WORKING DATA
○ ○ ○

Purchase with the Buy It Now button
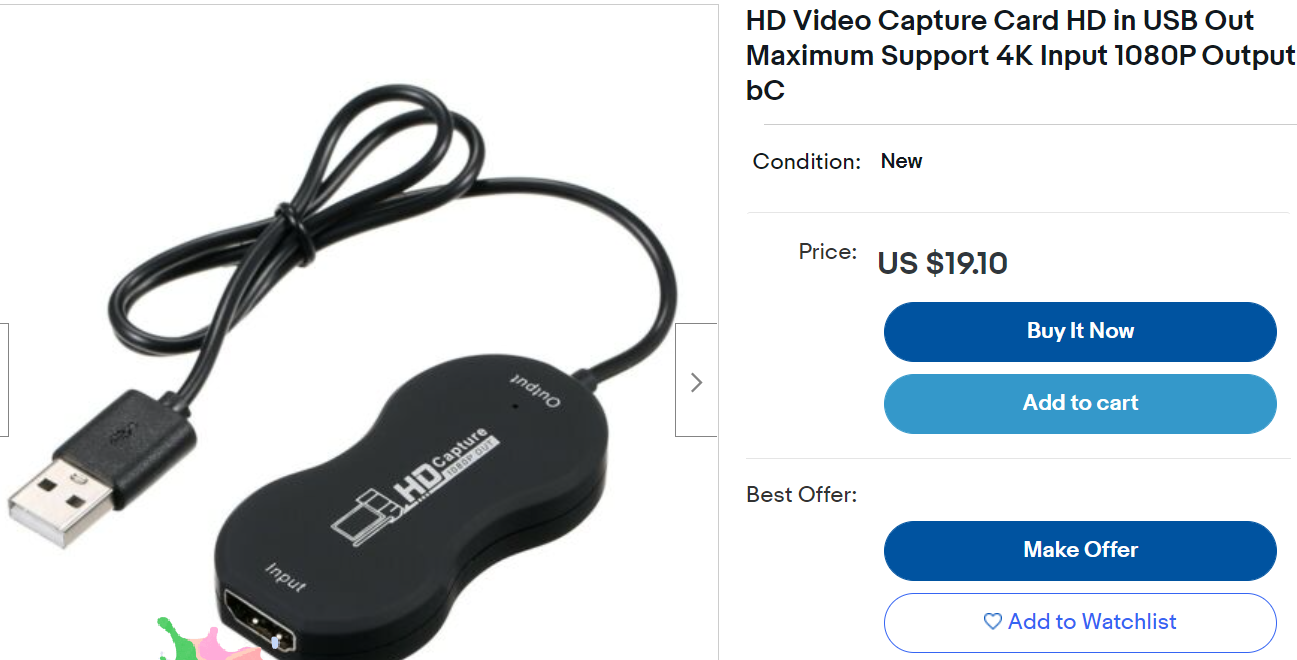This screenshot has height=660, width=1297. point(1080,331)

○ ○ ○

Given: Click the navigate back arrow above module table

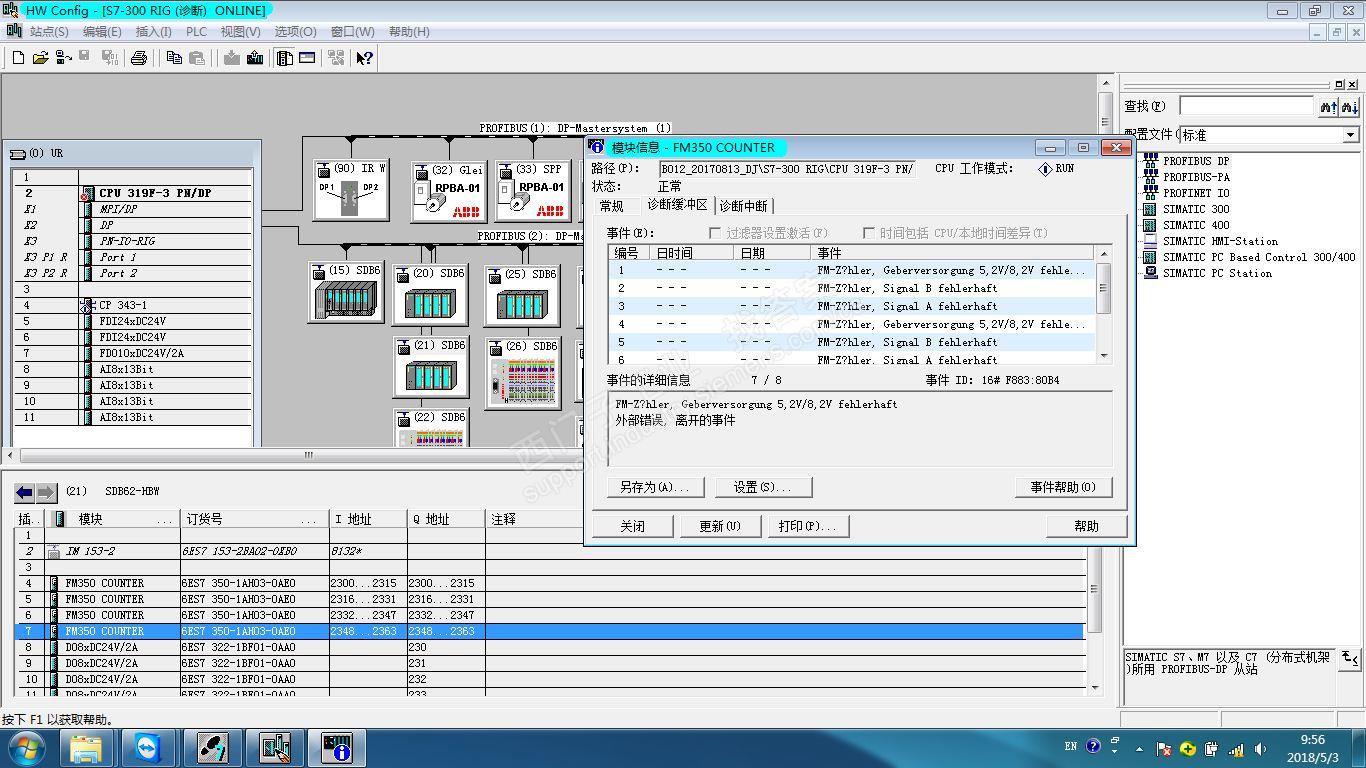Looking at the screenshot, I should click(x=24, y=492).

○ ○ ○

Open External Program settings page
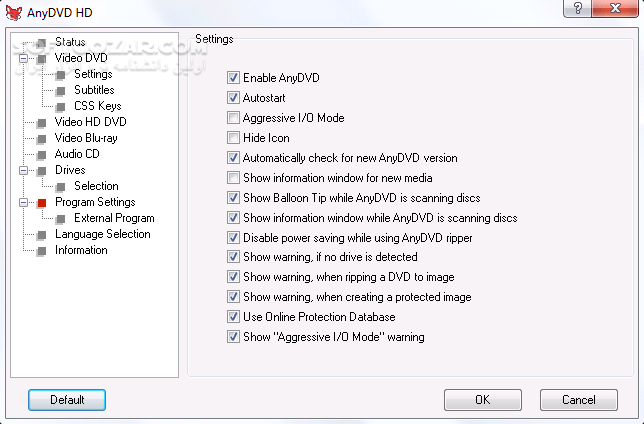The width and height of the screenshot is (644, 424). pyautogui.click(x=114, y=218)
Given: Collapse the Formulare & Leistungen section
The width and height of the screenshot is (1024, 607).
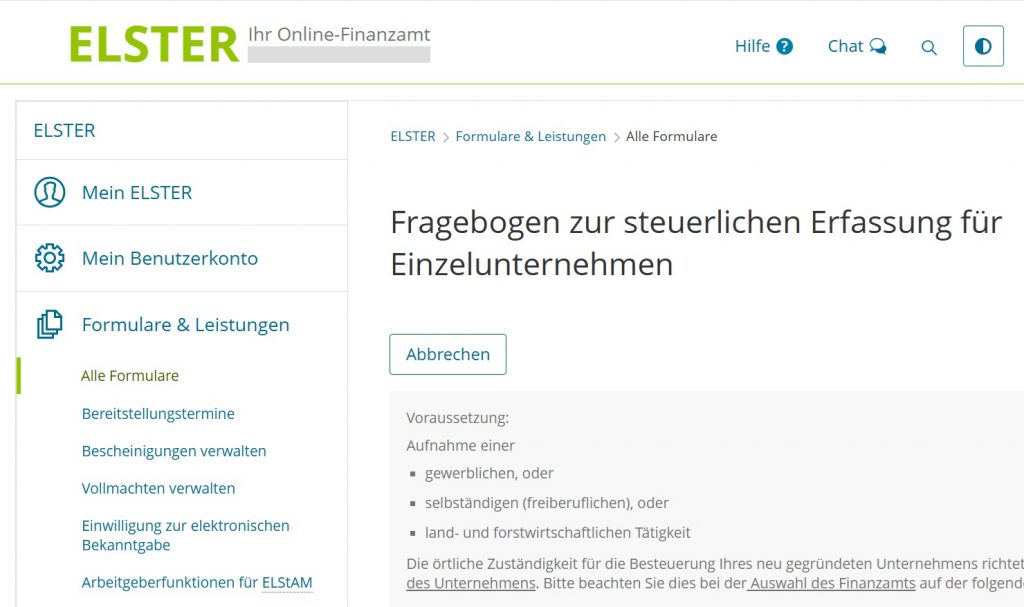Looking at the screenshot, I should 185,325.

○ ○ ○

WHAT IS REQUIRED
Could you give everything from the line containing "Given: Click the" down to the line containing "Looking at the screenshot, I should click(x=24, y=492).", both included, as a two-column CSV with the headers instruction and response? Use one row per item, put each field in quotes, turn line breaks into spaces, and leave the pictures out.

TASK RESULT
instruction,response
"Given: Click the navigate back arrow above module table","Looking at the screenshot, I should click(x=24, y=492)."